It was no success story on 25th July 1976 when a ‘visiting’ Cessna 150 Aerobat got away. At 1913 hrs the low-flying intruder was visually detected by border guards troops on the ground, as the PVO radar pickets had missed it. At 1927 hrs a 431st IAP Su-15TM piloted by Capt. Vdovin took off from Afrikanda AB. Nevertheless, the Cessna insolently landed at the PVO reserve airfield at Alakurtti which was conveniently close at hand, the crew refuelled the aircraft, using a spare can of petrol, and continued on their eastward quest unhindered.

Approximately at 1950 hrs the GCI centre directed the Su-15 towards the intruder (which had not avoided detection altogether). Due to poor weather Vdovin was forced to fly below the clouds; still, he managed to spot the Cessna but then lost it from sight and could not regain contact. Two more Su-15TMs and a UTI-MiG-15 trainer (!) were never even directed towards the target. Thus the Finnish-registered Cessna flew on for another 300 km (186 miles) into the depths of the Karelian ASSR but then came to grief, flipping over on its back during a forced landing in a clearing in the woods.
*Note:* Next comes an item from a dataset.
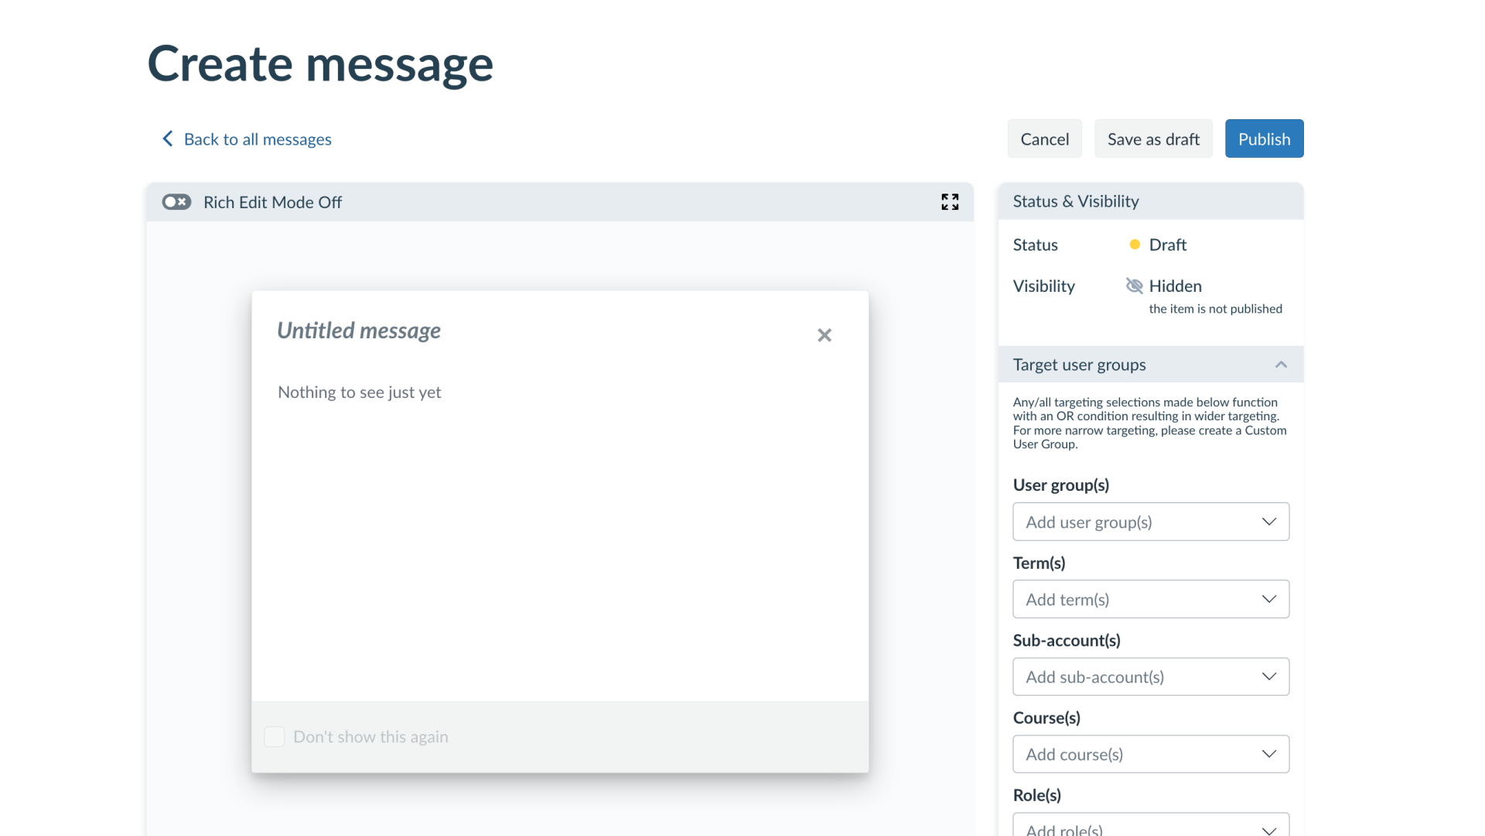Toggle Rich Edit Mode Off switch
Image resolution: width=1485 pixels, height=836 pixels.
[x=176, y=202]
Soon afterwards the local residents found the crew and made a ‘citizen’s arrest’; the Finns claimed they had ‘lost their bearings’.

A huge scandal erupted within the PVO system. The PVO C-in-C issued an order requiring that the pilots’ gunnery training be stepped up; also, to ensure interception of low- and slow-flying targets like this one the QRA flights of Su-15 units was to include an aircraft armed with UPK-23-250 cannon pods by all means. As a result, from 1970 onwards the aircraft in a QRA flight were armed differently (for example, the flight leader carried two missiles (an R-98TM and an R-98RM) and two drop tanks while the wingman had the same complement of AAMs plus two cannon pods.

The mid-1980s saw a dramatic increase in the requirements which modern interceptors had to meet; new long-range AAMs and more capable aircraft to carry them were developed. Thus the Su-15 was relegated to second place in the PVO inventory, making way for such aircraft as the world-famous Su-27. Some of the Su-15s were transferred to the Soviet Air Force’s tactical arm (FA – Frontovaya aviahtsiya), exchanging their natural metal finish for a green/brown tactical camouflage. However, the Su-15 was obviously no good as a strike aircraft, since it lacked the appropriate targeting equipment; actual operations soon confirmed this and the type did not gain wide use with the FA.

Like its precursors, the Su-15 was never exported; however, it did see overseas deployment. The 54th GvIAP deployed to Poland about once in every two years to practice operations from stretches of highway used as tactical strips; nothing of the sort existed in the USSR. For instance, in the summer of 1975 a squadron of the 54th GvIAP (by then equipped with the Su-15TM) was on temporary deployment at Słupsk.

The demise of the Soviet Union brought an end to the Su-15’s service career in Russia. Even aircraft with plenty of airframe life remaining were struck off charge and scrapped in keeping with the Conventional Forces in Europe (CFE) limitation treaty. The Ukraine hung on to its Su- 15s a little longer; the last of the type remained in service with the 636th IAP at Kramatorsk and the 62nd IAP at Bel’bek until 1996.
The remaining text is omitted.